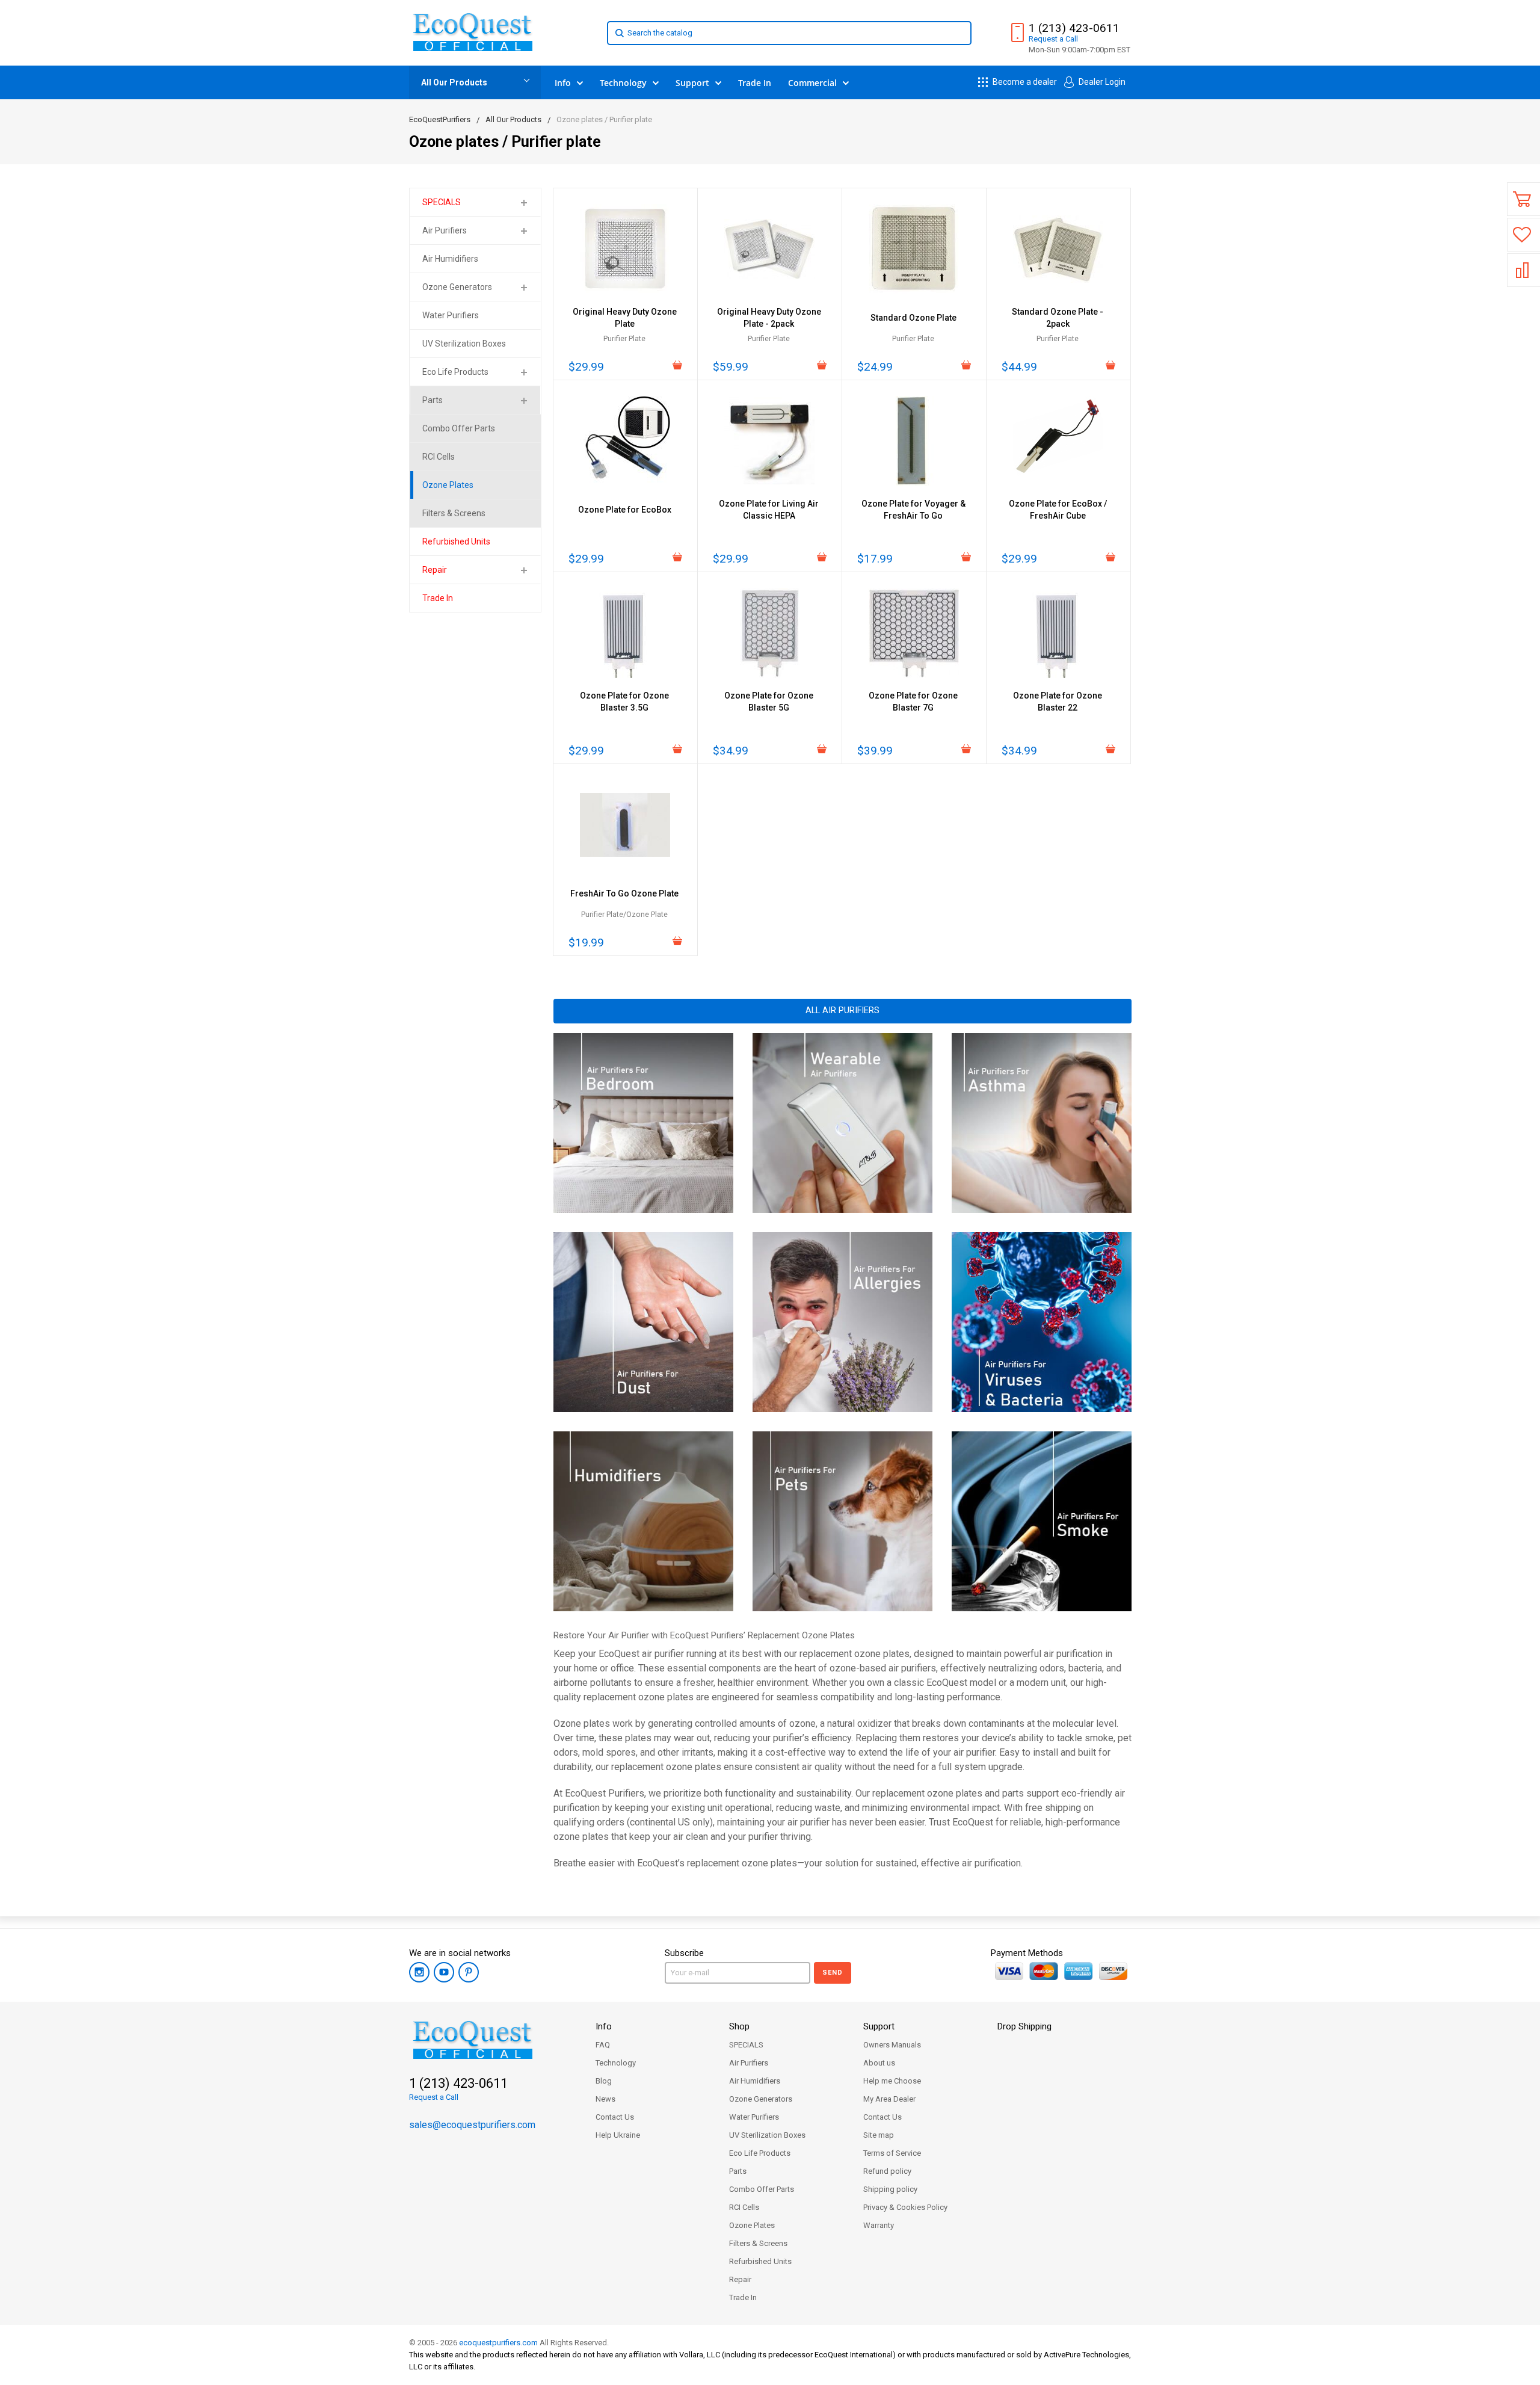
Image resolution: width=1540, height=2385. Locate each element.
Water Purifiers (754, 2116)
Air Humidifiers (754, 2080)
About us (879, 2062)
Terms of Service (892, 2153)
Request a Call (433, 2097)
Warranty (878, 2225)
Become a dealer (1024, 82)
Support (879, 2026)
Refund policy (887, 2171)
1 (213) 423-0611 (1074, 28)
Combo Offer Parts (761, 2189)
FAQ (603, 2044)
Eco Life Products (455, 372)
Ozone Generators (457, 287)
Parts (432, 400)
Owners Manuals (892, 2044)
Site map (878, 2135)
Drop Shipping (1024, 2026)
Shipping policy (890, 2189)
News (605, 2098)
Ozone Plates (752, 2225)
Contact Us (615, 2116)
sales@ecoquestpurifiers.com (472, 2124)
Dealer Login (1101, 82)
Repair (434, 570)
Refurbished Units (760, 2261)
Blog (604, 2080)
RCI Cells (744, 2207)
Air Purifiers (444, 230)
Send (832, 1972)
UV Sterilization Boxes (767, 2135)
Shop (739, 2026)
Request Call (1053, 38)
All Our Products (454, 82)
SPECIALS (441, 202)
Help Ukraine (618, 2135)
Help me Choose (892, 2080)
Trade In (743, 2297)
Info (604, 2026)
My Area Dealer (889, 2098)
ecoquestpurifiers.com (498, 2342)
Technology (616, 2062)
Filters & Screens (758, 2243)
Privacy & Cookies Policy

________

What you should do:
Transcribe every line of the listing above exactly; skip the pictures.

Response:
Image resolution: width=1540, height=2385. Locate each element.
Water Purifiers (754, 2116)
Air Humidifiers (754, 2080)
About us (879, 2062)
Terms of Service (892, 2153)
Request a Call (433, 2097)
Warranty (878, 2225)
Become a dealer (1024, 82)
Support (879, 2026)
Refund policy (887, 2171)
1 (213) 423-0611 (1074, 28)
Combo Offer Parts (761, 2189)
FAQ (603, 2044)
Eco Life Products (455, 372)
Ozone Generators (457, 287)
Parts (432, 400)
Owners Manuals (892, 2044)
Site map (878, 2135)
Drop Shipping (1024, 2026)
Shipping policy (890, 2189)
News (605, 2098)
Ozone Plates (752, 2225)
Contact Us (615, 2116)
sales@ecoquestpurifiers.com (472, 2124)
Dealer Login (1101, 82)
Repair (434, 570)
Refurbished Units (760, 2261)
Blog (604, 2080)
RCI Cells (744, 2207)
Air Purifiers (444, 230)
Send (832, 1972)
UV Sterilization Boxes (767, 2135)
Shop (739, 2026)
Request Call (1053, 38)
All Our Products (454, 82)
SPECIALS (441, 202)
Help Ukraine (618, 2135)
Help me Choose (892, 2080)
Trade In (743, 2297)
Info (604, 2026)
My Area Dealer (889, 2098)
ecoquestpurifiers.com (498, 2342)
Technology (616, 2062)
Filters & Screens (758, 2243)
Privacy & Cookies Policy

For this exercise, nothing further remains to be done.